When the king refuses, the lords seize and murder his unpopular advisor and depose the monarch in 1041.
They elect a new king, Samuel Aba, who is a brother-in-law or another nephew of King Stephen I. Samuel had held important offices during the reign of King Stephen; he was a member of the royal council and became the first palatine of Hungary.
Samuel's family, according to the anonymous author of the Gesta Hungarorum, descends from two "Cuman" chieftains, Ed and Edemen, who had received "a great land in the forest of Mátra" from Árpád, Grand Prince of the Hungarians.
In contrast, the fourteenth-century Hungarian chronicles describe Ed and Edemen as the sons of Csaba —himself a son of Attila the Hun—by a lady from Khwarezm.
Since all Hungarian chronicles emphasize the Oriental—either "Cuman" or "Khwarezmian"—origin of Ed and Edemen, the historians Gyula Kristó, László Szegfű and others propose that the Aba clan descending from them ruled the Kabars, a people of Khazar origin who had joined the Hungarians before their arrival in the Carpathian Basin.
Kristó argues that both Samuel's Khazar origin and his first name suggest that he was born to a family that adhered to Judaism.
Despite the uncertainty over the clan's origins, Samuel undoubtedly descends from a distinguished family, since an unnamed sister of Stephen I, the first King of Hungary, had been given in marriage to a member of the Aba clan around 1009.

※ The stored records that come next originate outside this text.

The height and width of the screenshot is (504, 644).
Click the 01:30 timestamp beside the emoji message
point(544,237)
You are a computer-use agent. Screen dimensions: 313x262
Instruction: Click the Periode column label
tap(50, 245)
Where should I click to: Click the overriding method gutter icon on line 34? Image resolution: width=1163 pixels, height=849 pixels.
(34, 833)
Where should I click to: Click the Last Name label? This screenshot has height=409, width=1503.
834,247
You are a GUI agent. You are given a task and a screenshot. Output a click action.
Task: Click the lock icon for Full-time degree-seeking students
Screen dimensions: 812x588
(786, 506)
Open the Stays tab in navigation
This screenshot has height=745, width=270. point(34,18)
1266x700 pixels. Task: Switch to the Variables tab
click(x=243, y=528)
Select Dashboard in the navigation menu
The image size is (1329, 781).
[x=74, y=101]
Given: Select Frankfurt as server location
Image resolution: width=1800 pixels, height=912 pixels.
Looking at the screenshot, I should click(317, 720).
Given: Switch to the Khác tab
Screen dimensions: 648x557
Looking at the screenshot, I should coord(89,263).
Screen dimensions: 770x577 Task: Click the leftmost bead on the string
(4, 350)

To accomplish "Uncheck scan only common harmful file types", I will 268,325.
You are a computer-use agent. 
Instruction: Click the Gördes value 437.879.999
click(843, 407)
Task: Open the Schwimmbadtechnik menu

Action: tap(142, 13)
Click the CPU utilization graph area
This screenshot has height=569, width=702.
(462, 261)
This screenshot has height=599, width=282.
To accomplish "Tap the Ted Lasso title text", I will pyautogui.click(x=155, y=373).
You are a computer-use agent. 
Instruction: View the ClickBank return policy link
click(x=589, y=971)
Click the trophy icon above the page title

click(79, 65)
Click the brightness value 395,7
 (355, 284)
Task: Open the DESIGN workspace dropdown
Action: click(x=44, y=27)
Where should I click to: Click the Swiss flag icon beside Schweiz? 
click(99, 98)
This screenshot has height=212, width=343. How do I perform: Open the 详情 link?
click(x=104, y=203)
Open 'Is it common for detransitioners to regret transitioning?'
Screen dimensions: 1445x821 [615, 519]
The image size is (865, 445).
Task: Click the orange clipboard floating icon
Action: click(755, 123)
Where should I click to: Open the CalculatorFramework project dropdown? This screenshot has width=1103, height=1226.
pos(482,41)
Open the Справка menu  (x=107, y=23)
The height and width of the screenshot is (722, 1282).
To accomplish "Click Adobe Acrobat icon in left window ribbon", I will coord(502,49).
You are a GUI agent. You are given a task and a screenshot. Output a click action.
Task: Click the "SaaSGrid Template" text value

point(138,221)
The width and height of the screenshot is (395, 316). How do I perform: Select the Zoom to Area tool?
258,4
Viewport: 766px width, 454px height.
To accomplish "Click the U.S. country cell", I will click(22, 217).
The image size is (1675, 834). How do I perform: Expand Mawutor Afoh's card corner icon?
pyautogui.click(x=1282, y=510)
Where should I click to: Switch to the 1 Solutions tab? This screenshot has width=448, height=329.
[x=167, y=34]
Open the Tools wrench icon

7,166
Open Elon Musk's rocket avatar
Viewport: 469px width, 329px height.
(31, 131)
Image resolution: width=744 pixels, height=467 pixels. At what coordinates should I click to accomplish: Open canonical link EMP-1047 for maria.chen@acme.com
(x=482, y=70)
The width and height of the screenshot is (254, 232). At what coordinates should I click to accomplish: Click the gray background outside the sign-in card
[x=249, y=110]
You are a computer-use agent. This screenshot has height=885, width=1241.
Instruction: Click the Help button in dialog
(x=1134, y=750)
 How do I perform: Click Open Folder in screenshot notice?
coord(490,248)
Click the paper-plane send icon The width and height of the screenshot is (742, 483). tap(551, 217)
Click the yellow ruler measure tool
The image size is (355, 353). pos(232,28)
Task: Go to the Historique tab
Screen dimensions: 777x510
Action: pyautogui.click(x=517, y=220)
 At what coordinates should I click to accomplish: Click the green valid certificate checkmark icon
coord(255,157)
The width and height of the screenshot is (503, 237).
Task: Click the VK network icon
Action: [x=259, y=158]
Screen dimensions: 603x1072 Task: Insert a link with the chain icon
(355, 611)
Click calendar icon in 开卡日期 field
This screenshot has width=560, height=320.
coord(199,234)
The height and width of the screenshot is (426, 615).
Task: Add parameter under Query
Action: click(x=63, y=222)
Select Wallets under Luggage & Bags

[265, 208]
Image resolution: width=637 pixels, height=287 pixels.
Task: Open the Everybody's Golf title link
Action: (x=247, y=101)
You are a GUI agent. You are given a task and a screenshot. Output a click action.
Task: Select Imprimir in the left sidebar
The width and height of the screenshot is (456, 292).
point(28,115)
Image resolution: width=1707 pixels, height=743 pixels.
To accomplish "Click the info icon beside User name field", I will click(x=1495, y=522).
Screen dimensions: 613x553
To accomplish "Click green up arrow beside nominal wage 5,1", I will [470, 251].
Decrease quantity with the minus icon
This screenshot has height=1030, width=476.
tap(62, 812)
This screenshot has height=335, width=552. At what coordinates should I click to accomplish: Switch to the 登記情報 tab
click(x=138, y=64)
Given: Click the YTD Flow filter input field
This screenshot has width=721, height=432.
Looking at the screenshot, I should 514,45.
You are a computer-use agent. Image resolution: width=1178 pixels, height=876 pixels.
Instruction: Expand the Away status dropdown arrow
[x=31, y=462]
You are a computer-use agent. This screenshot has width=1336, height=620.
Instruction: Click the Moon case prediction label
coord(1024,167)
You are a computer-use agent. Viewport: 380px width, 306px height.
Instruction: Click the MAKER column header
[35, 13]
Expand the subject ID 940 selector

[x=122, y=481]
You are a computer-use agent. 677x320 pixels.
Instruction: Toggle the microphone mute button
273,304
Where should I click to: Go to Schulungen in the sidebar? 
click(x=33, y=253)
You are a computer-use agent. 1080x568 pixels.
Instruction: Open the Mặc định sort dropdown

However, historians still debate whether Samuel himself or Samuel's father married the royal princess.
If Samuel was her husband, he must have been born before 990 and converted—either from Judaism or paganism—to Christianity when he married Stephen I's sister.
This is further evidenced by Samuel's establishment of an abbey at Abasár, which was recorded by Hungarian chronicles.
According to Gyula Kristó and other historians, Samuel's conversion coincided with the creation of the Roman Catholic Diocese of Eger, encompassing the Mátra region.
As king, Samuel abolishes all laws introduced by Peter the Venetian and has many of his predecessor's supporters killed or tortured.
Hungarian chronicles sharply criticize him for socializing with the peasants instead of the nobles.
Samuel even abolishes some levies payable by the commoners.